Pelemahan nilai tukar rupiah terhadap dolar AS kembali menjadi sorotan. Hari ini, Jumat (20/12/2024), rupiah dibuka melemah tipis 0,03% di angka Rp16.290/US$, namun hanya dalam hitungan menit, depresiasi berlanjut hingga menyentuh level Rp16.300/US$, menurut data Refinitiv.
Beruntung, di penutupan perdagangan hari ini, rupiah berhasil rebound pada penutupan perdagangan pekan ini Jumat (20/12/2024) setelah sempat tertekan lebih dari 1% di hari sebelumnya. Rupiah berhasil sumringah dengan menguat hingga 0,58% ke level Rp16,190/US$.
Sekretaris Jenderal Himpunan Pengusaha Muda Indonesia (HIPMI) Anggawira menilai depresiasi rupiah yang terjadi saat ini dipicu oleh kebijakan hawkish dari Federal Reserve (The Fed). Namun, menurut dia, dampaknya terhadap dunia usaha akan bervariasi, tergantung pada sektor dan strategi masing-masing pelaku usaha.

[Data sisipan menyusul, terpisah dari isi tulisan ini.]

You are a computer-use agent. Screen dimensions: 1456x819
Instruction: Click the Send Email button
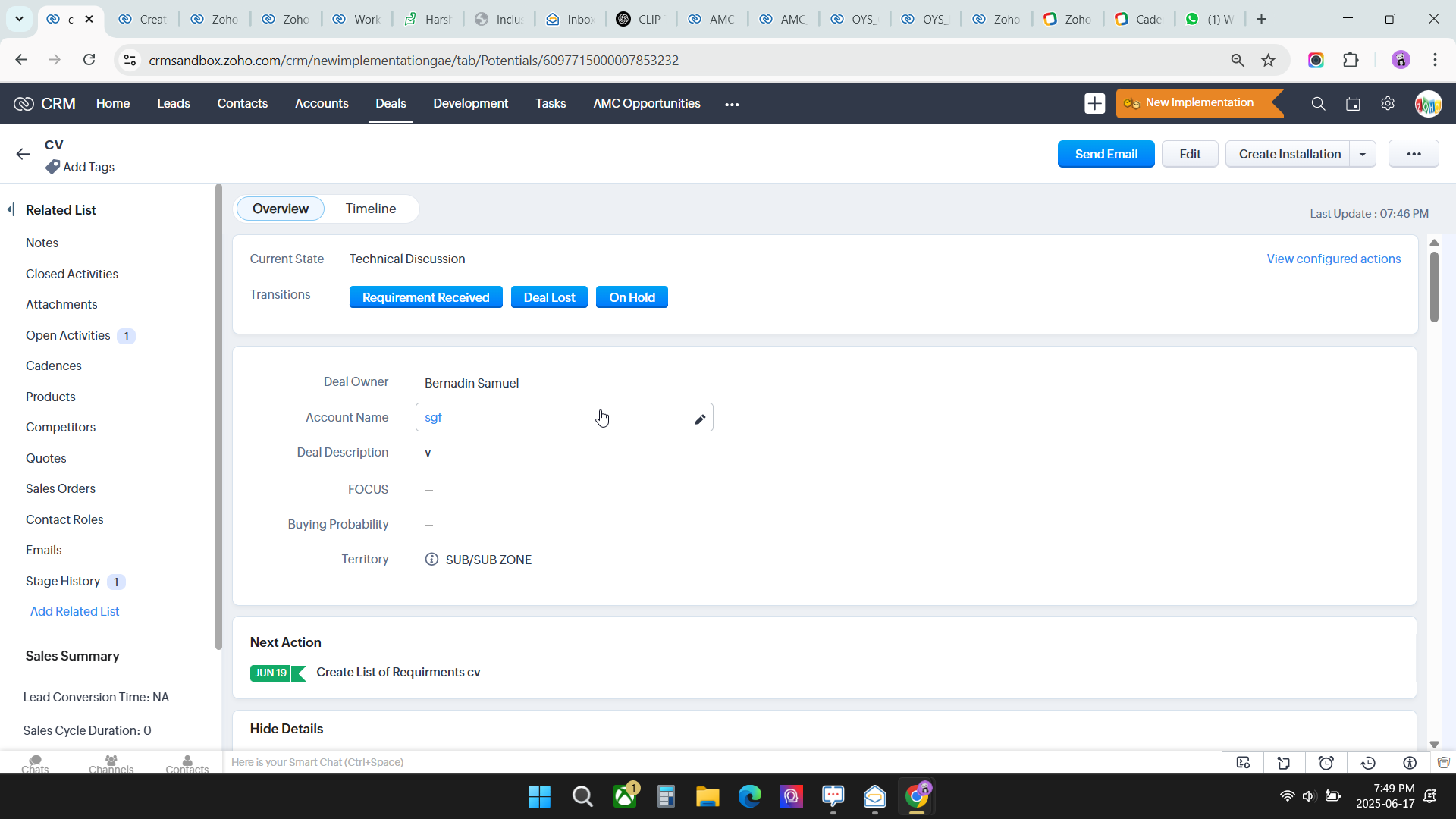click(1106, 154)
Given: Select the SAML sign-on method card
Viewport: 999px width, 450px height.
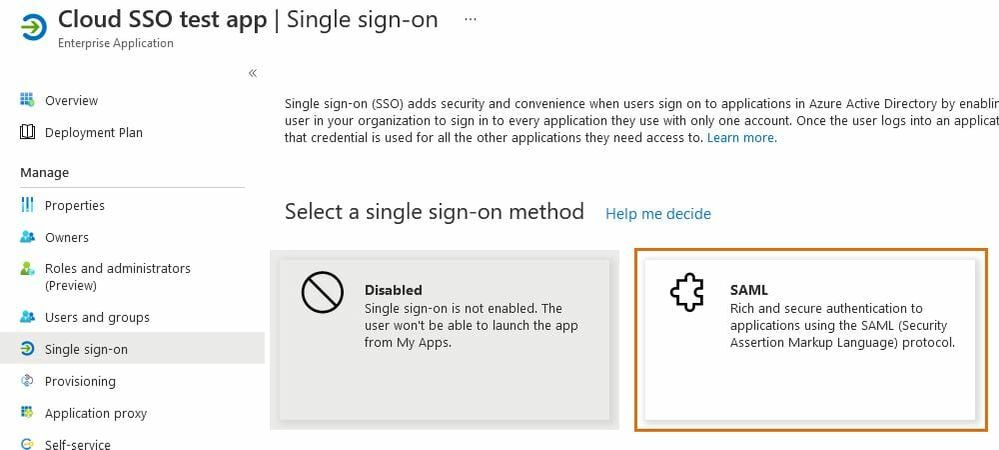Looking at the screenshot, I should click(810, 340).
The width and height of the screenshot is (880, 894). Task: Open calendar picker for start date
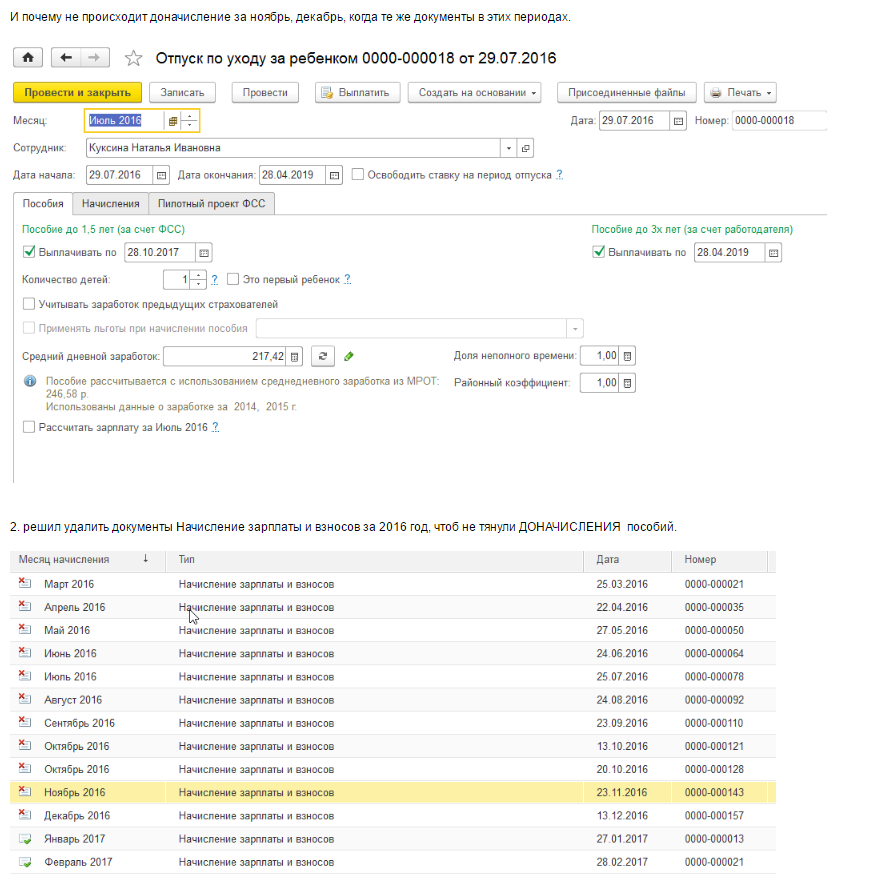tap(160, 174)
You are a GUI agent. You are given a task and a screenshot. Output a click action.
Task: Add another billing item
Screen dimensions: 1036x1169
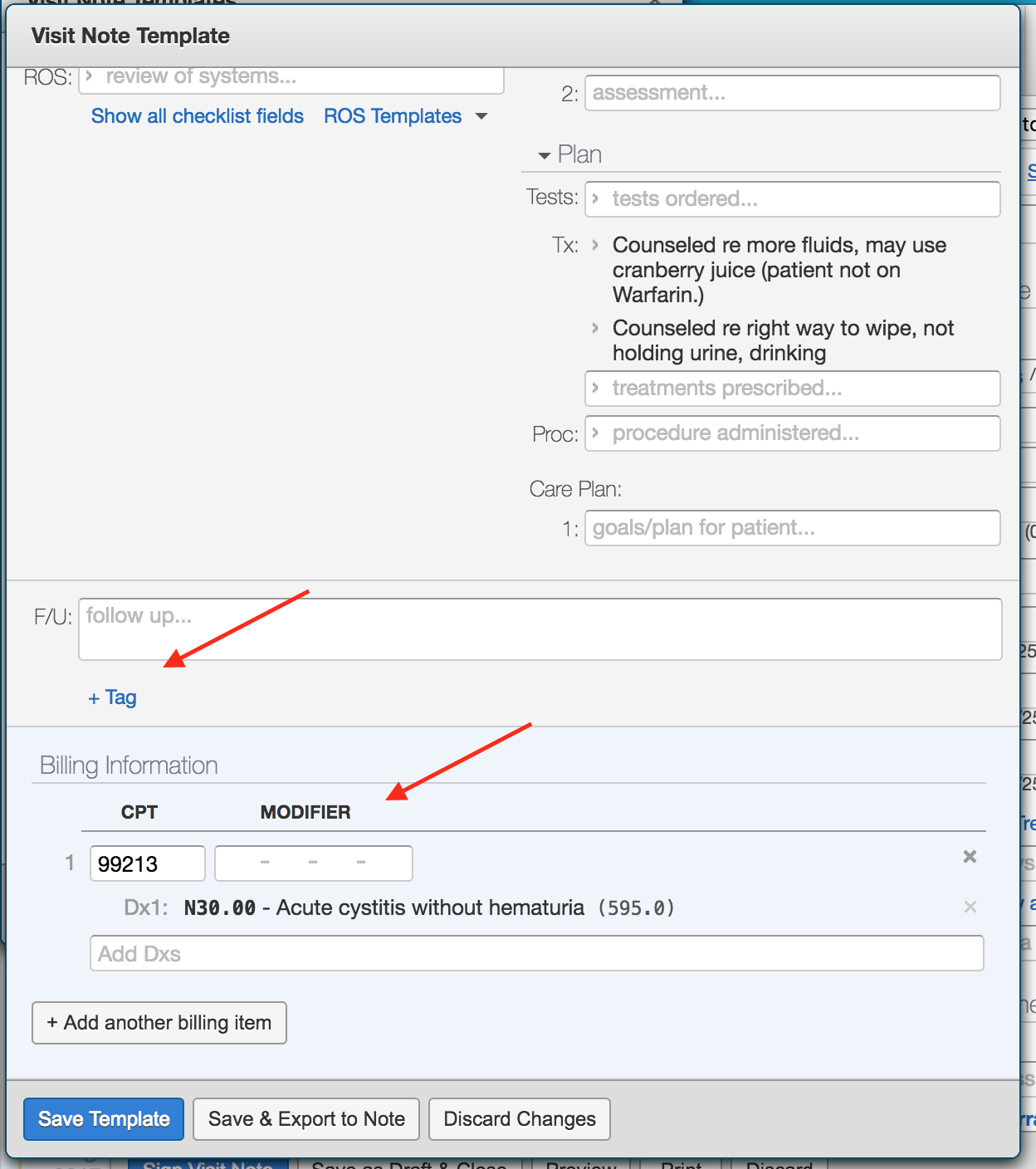pyautogui.click(x=159, y=1023)
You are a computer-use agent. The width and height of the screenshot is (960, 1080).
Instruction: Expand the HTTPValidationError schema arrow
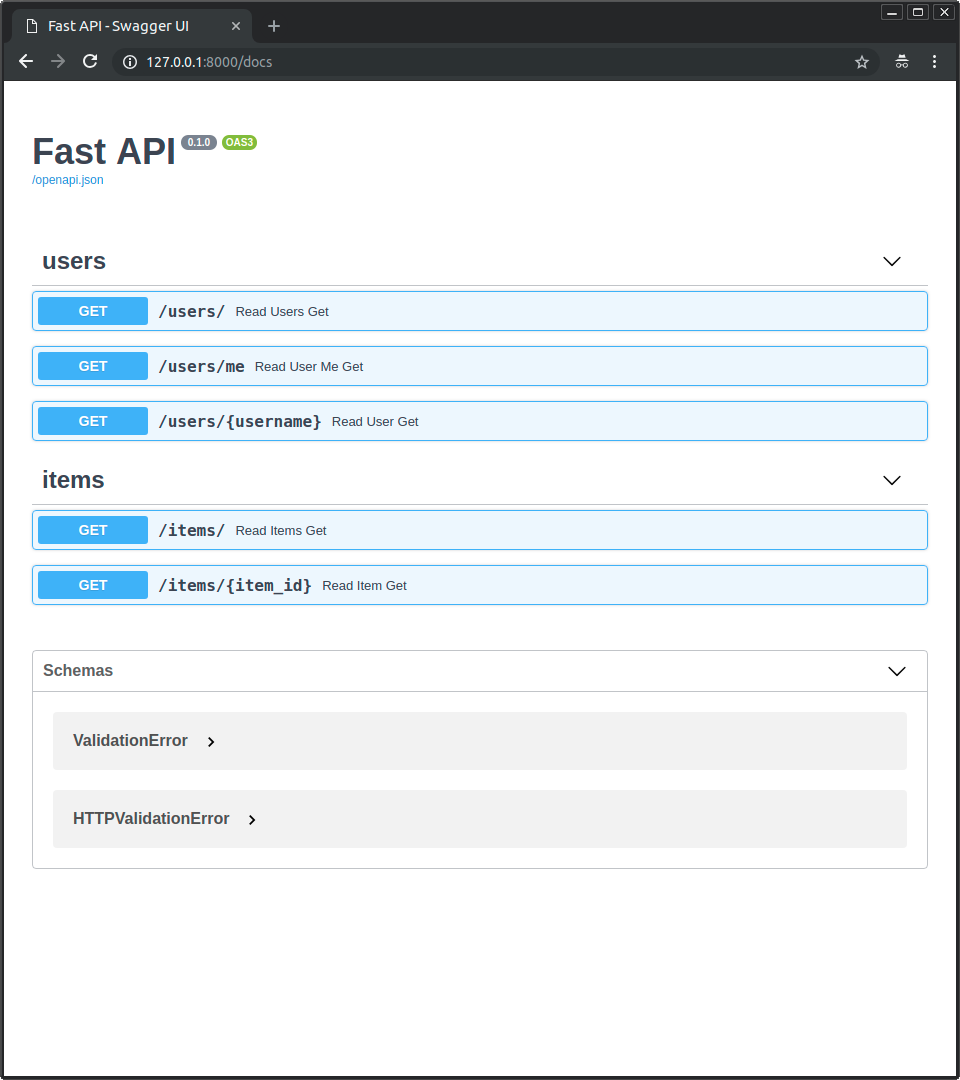click(252, 820)
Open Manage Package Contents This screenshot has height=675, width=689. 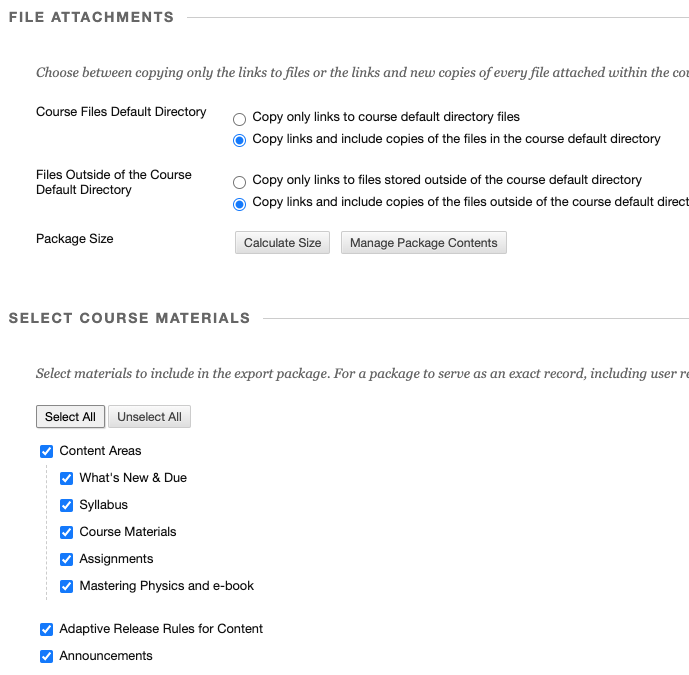(x=423, y=243)
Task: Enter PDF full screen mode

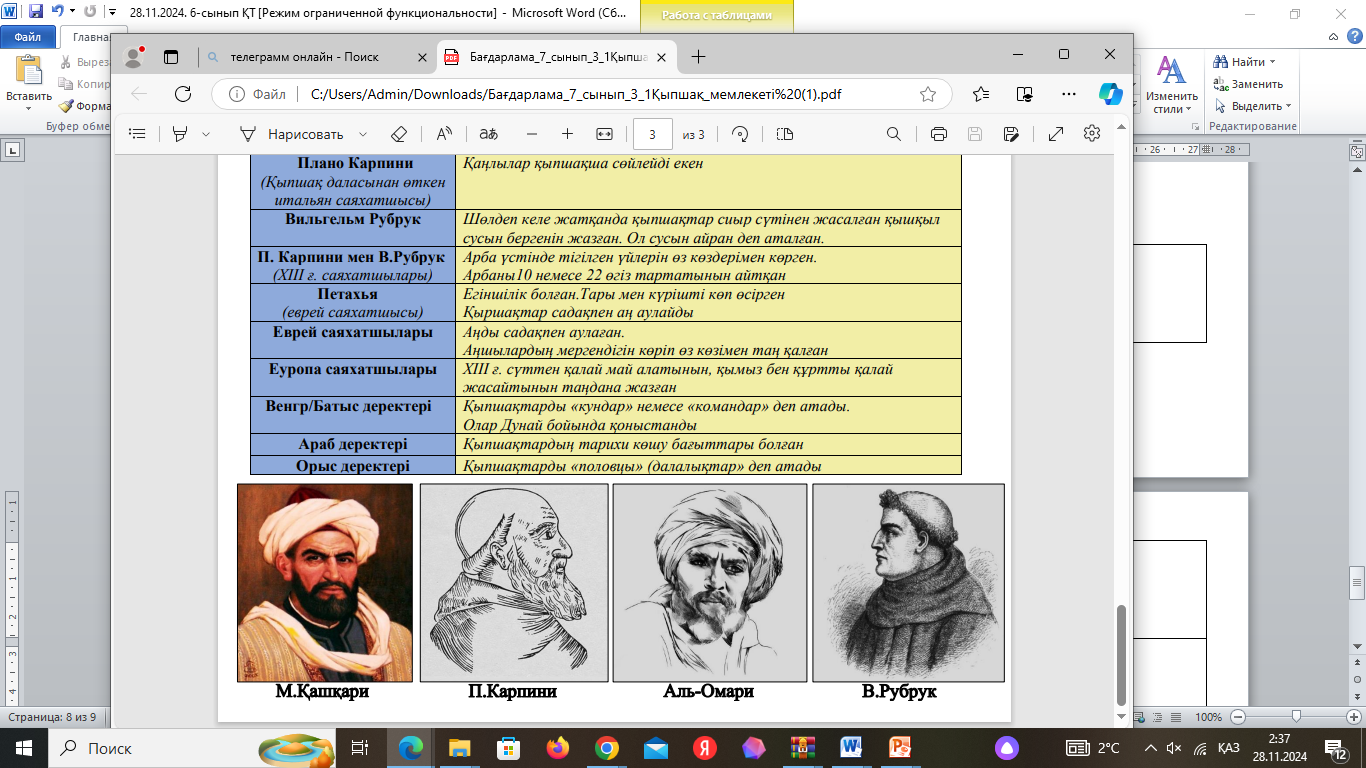Action: coord(1055,134)
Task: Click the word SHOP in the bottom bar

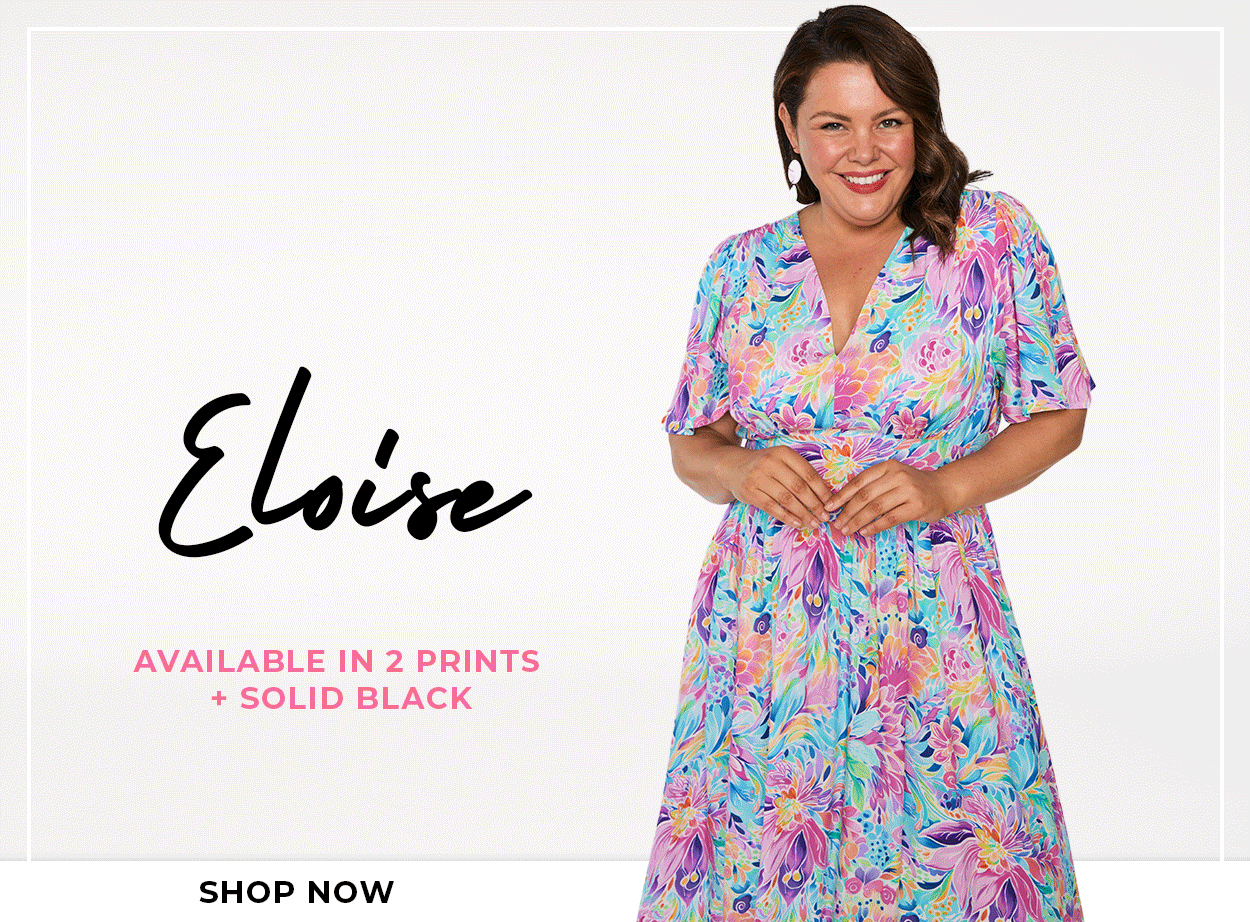Action: pyautogui.click(x=245, y=891)
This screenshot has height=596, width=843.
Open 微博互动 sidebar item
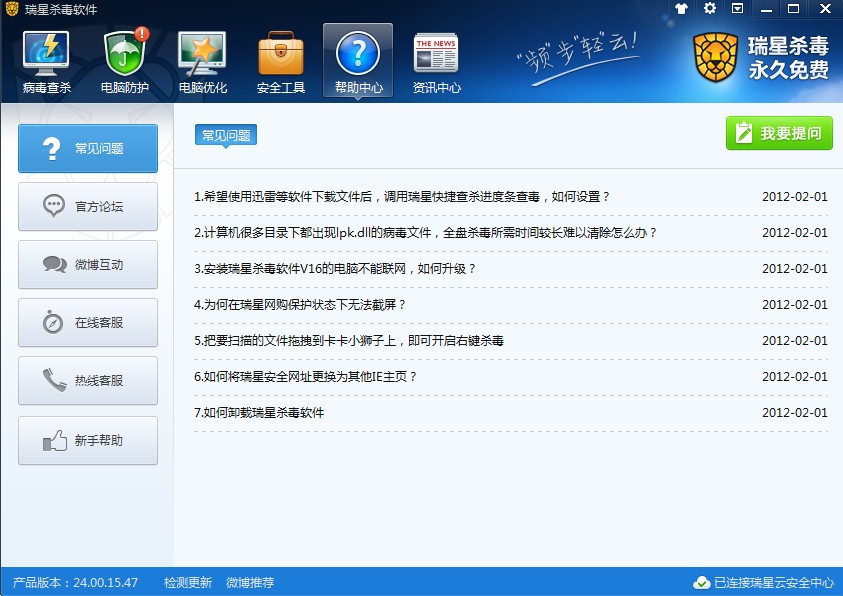(88, 265)
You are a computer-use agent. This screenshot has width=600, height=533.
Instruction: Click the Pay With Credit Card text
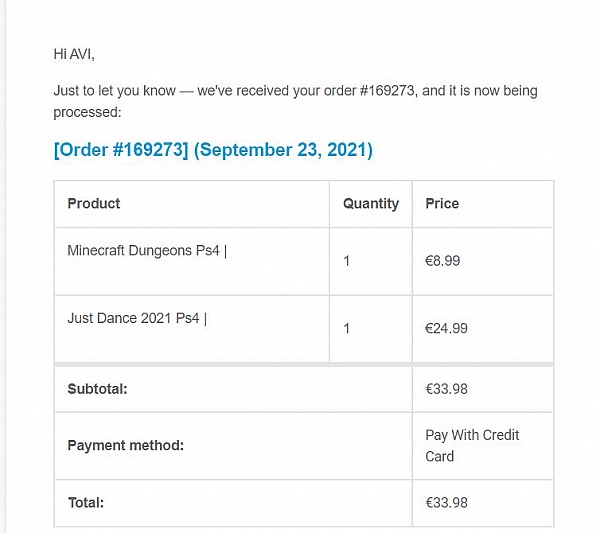click(x=472, y=446)
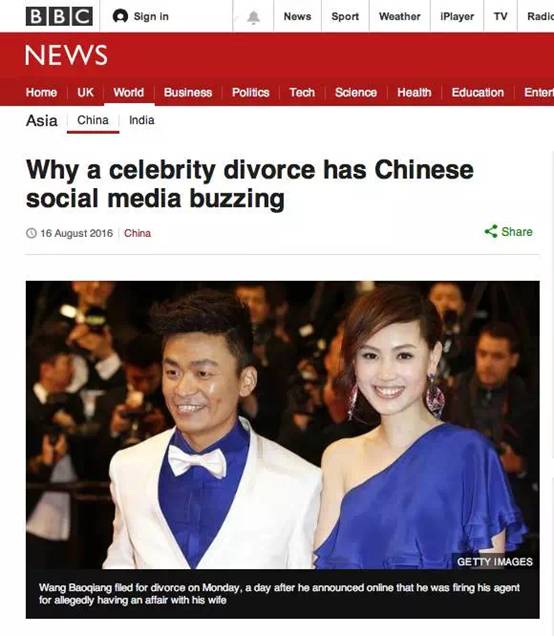Click the Sign in account icon
Image resolution: width=554 pixels, height=636 pixels.
pos(120,16)
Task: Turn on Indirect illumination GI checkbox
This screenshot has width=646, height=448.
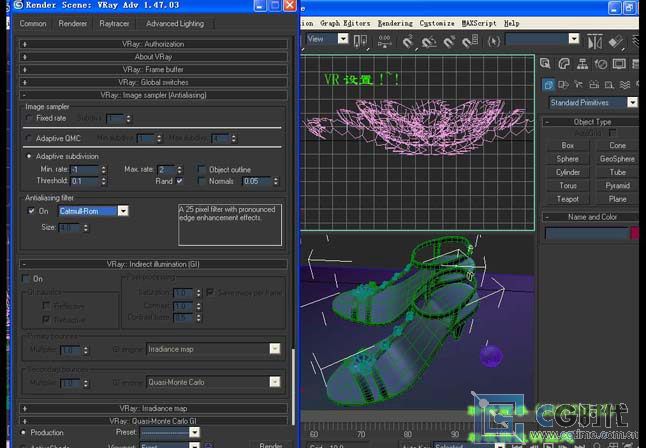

Ketika ditanya, apakah pelemahan rupiah yang terjadi saat ini akan berlanjut hingga awal tahun 2025, dia menilai tren pelemahan rupiah berpotensi berlanjut dan akan sangat bergantung pada sejumlah faktor eksternal, terutama kebijakan moneter Amerika Serikat (AS) dan dinamika ekonomi global.
“Kami melihat situasinya sangat tergantung pada berbagai faktor eksternal, terutama kebijakan moneter AS dan kondisi ekonomi global. Selain itu, sentimen domestik juga berpengaruh, seperti langkah pemerintah dalam menjaga stabilitas makroekonomi, tingkat inflasi, serta daya tahan cadangan devisa kita,” jelas Anggawira kepada CNBC Indonesia, Jumat (20/12/2024).
Menurutnya, langkah-langkah pemerintah untuk menjaga stabilitas nilai tukar menjadi sangat penting dalam menghadapi situasi ini, termasuk kebijakan untuk mengendalikan inflasi dan memperkuat cadangan devisa. Hal itu, katanya, berkontribusi besar dalam menentukan arah nilai tukar ke depan.
Menyikapi pelemahan rupiah ini, Anggawira menyampaikan strategi yang telah dan akan dilakukan sejumlah pengusaha ke depan untuk menghadapi dampak fluktuasi nilai tukar. Langkah pertama, diversifikasi risiko Valuta Asing (Valas). Katanya, banyak pengusaha yang sudah mulai memanfaatkan mekanisme hedging sebagai upaya untuk melindungi bisnis mereka dari risiko fluktuasi kurs.
Kedua, melakukan efisiensi operasional. “Para pelaku usaha memastikan bahwa biaya produksi tetap terjaga meskipun ada tekanan dari kurs,” lanjutnya.
Ketiga, melakukan eksplorasi pasar baru. Seperti mengandalkan peluang dari pasar domestik atau regional untuk mengurangi ketergantungan pada bahan baku impor.
Anggawira menekankan, pelemahan rupiah ini memberikan dampak beragam bagi sektor usaha. Industri yang bergantung pada bahan baku impor, seperti manufaktur dan teknologi, kemungkinan besar akan merasakan tekanan yang lebih besar akibat kenaikan biaya produksi. Namun, dia juga menyoroti adanya peluang di sektor ekspor.
“Jika tekanan terhadap rupiah ini terus berlanjut, dampaknya mungkin lebih terasa pada sektor yang bergantung pada impor bahan baku. Namun, di sisi lain, pelemahan rupiah juga membuka peluang untuk sektor ekspor, karena produk-produk lokal akan lebih kompetitif di pasar global,” jelasnya.
Kurs Ideal di Mata Pengusaha
Dari perspektif pelaku usaha, lanjutnya, psikologis kurs yang ideal berada di kisaran Rp15.500-Rp15.800/US$. Level ini dinilai aman untuk menjaga margin usaha, khususnya di sektor industri yang menggunakan bahan baku impor. Namun, jika depresiasi terus berlanjut hingga awal 2025, tekanan pada margin usaha bisa menjadi lebih berat.
Lebih lanjut, Anggawira menekankan pentingnya peran pemerintah dan Bank Indonesia dalam menjaga stabilitas nilai tukar.
“Kami tetap berharap pemerintah dan Bank Indonesia dapat mengambil langkah-langkah yang progresif untuk menjaga stabilitas nilai tukar, seperti menjaga pasokan valas, mendorong investasi asing, serta mengoptimalkan ekspor di sektor unggulan,” pungkasnya.